Por Alberto J. Olvera
El proceso iniciado por el Congreso saliente para aprobar en comisiones dieciocho reformas constitucionales impulsadas por el presidente López Obrador equivale en la práctica al lanzamiento de un proceso constituyente sin nombrarlo ni cumplir las reglas mínimas que tan trascendente proceso debe cubrir. En sus últimos días de mandato, el presidente López Obrador ha decidido culminar su proyecto personal de transformaciones constitucionales, sin considerar que tan trascendente empeño requiere algo más que tener mayorías parlamentarias calificadas. Necesita también un proceso de discusión, asimilación, consenso y, en su caso, procesamiento parlamentario, puesto que se trata ni más ni menos que de emitir una nueva constitución.
Para ello, como todas las experiencias constituyentes lo demuestran, es necesario tener un apoyo popular y un consenso social que no se obtiene en las urnas por vía indirecta, sino través de un proceso público de debate que no sólo incluye a los aliados políticos del momento, sino a todo el espectro político y social en un momento dado de la historia. López Obrador ha entendido el triunfo electoral del 2 de junio pasado como una autorización automática para la realización de sus sueños, lo cual es un error garrafal. El triunfo del 2 de junio fue un plebiscito sobre la continuidad de las políticas públicas impulsadas en su gobierno, y no una autorización para llevar a cabo una transformación radical del orden jurídico, que implica anular de facto la división de poderes y destruir los pocos avances democráticos logrados en el largo, penoso y fundamentalmente fallido proceso de transición a la democracia.
Las famosas veinte reformas, dieciocho de ellas constitucionales, que el presidente López Obrador planteó el 5 de febrero como su programa máximo, están ahora en vías de procesarse en el Congreso como si hubiesen sido validadas por la ciudadanía en su totalidad. Si bien Claudia Sheinbaum como candidata de la Presidencia habló de esas reformas y dijo que las apoyaba, el voto mayoritario en su favor no significa que haya un acuerdo ciudadano en torno a dicha reformas, cuya significación y trascendencia no entiende nadie y están siendo procesadas a toda velocidad, pasando por encima de la voluntad ciudadana.
La reforma judicial ha acaparado la atención del público mexicano, porque transforma en efecto la composición y las formas de operación y legitimidad del Poder Judicial. Siendo esta la reforma más trascendente desde el punto de vista político institucional, no puede olvidarse que hay otras diecisiete reformas constitucionales con graves consecuencias para el futuro del país, que no pueden ignorarse y que pretenden ser aprobadas en lo oscurito, sin que los ciudadanos entiendan qué está pasando y sin que se generen los consensos necesarios para aprobarlas.

DATOS PROPORCIONADOS:

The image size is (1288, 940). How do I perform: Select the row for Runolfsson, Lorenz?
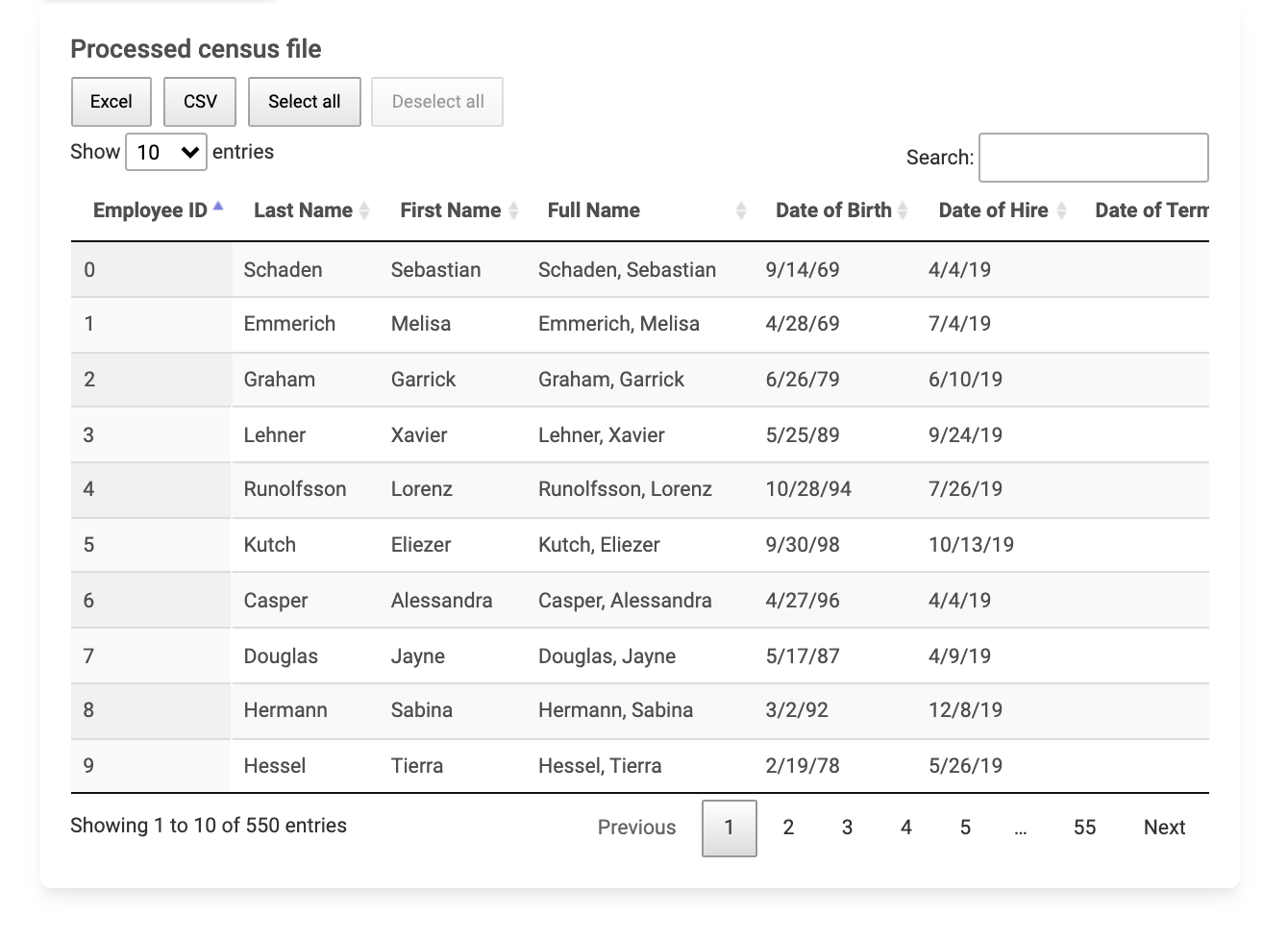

ENUNCIADO DE LA TAREA: Según el texto sobre las reformas constitucionales, ¿en qué fecha planteó el presidente López Obrador las veinte reformas como su programa máximo? Los datos constituyen un material independiente del texto.

RESPUESTA DEL EJERCICIO: El 5 de febrero.